I am i missing a something, as I have all the proper files related to the certificate and it's valid certificate as i am using it on my website.

Here is the code for PHPMailer

require 'PHPMailer-master/PHPMailerAutoload.php';
$mail = new PHPMailer;
$mail->isSMTP();
$mail->SMTPDebug = 5;
$mail->Debugoutput = 'html';
$mail->Host = 'mydomin.com';
$mail->Port = 587;
$mail->SMTPSecure = 'tls';
$mail->SMTPAuth = true;
$mail->Username = "[email protected]";
$mail->Password = "test";
$mail->setFrom('[email protected]', 'Hii');
$mail->addAddress('[email protected]', 'John Doe');
$mail->Subject = 'PHPMailer GMail SMTP test';
$mail->msgHTML("<h2>Hello World</h2>");
$mail->AltBody = 'This is a plain-text message body';

$mail->SMTPOptions = array(
    'ssl' => array(
        'verify_peer' => true,
        'verify_peer_name' => true,
    )
);

if (!$mail->send()) {
    echo "Mailer Error: " . $mail->ErrorInfo;
} else {
    echo "Message sent!";
}

Solution

  • Your server is not providing the letsencrypt X3 intermediate certificate in its response, only the leaf cert. This isn't enough because most CA stores don't contain the letsencrypt CA certs, only the root certs they are signed with, so you need the intermediate to bridge the two. Get the intermediate certificate from here and append it to your certificate file.

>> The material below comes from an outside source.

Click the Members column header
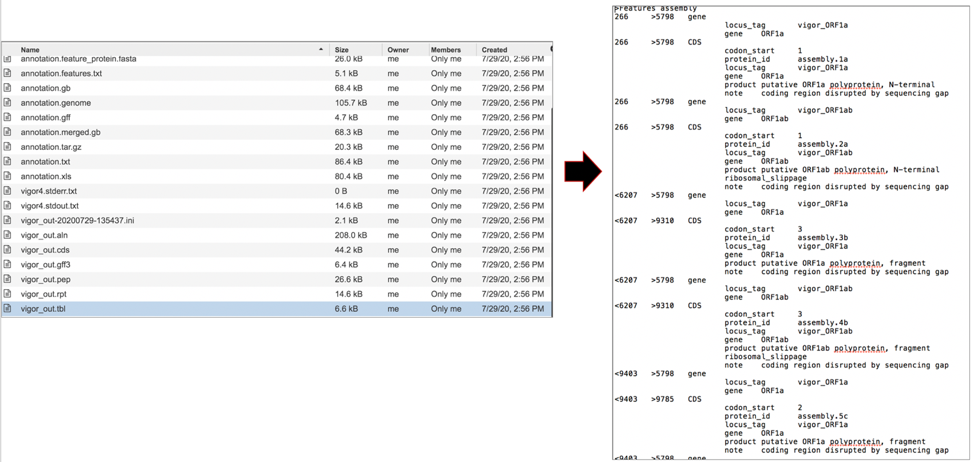Viewport: 974px width, 462px height. [x=445, y=49]

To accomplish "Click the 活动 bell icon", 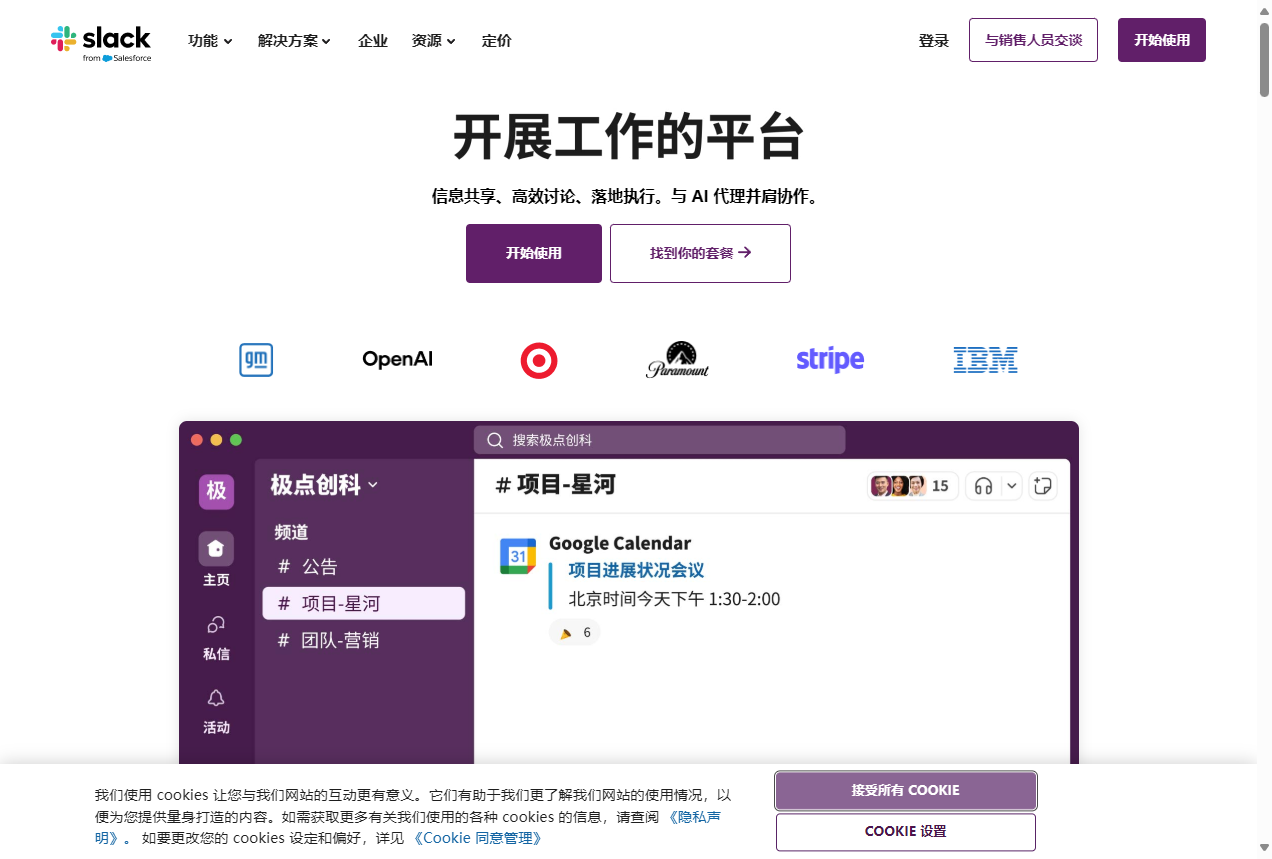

    Here's how you can see it working from the client end:

    $ wget https://letsencrypt.org/certs/lets-encrypt-x3-cross-signed.pem.txt
    $ openssl s_client -CAfile lets-encrypt-x3-cross-signed.pem.txt -connect example.com:465
    depth=2 O = Digital Signature Trust Co., CN = DST Root CA X3
    verify return:1
    depth=1 C = US, O = Let's Encrypt, CN = Let's Encrypt Authority X3
    verify return:1
    depth=0 CN = example.com
    verify return:1
    ---
    Certificate chain
     0 s:/CN=example.com
       i:/C=US/O=Let's Encrypt/CN=Let's Encrypt Authority X3
    ...
    Verify return code: 0 (ok)
    

    If you bundle that cert at the server end, it should work in all up to date clients without a local intermediate cert.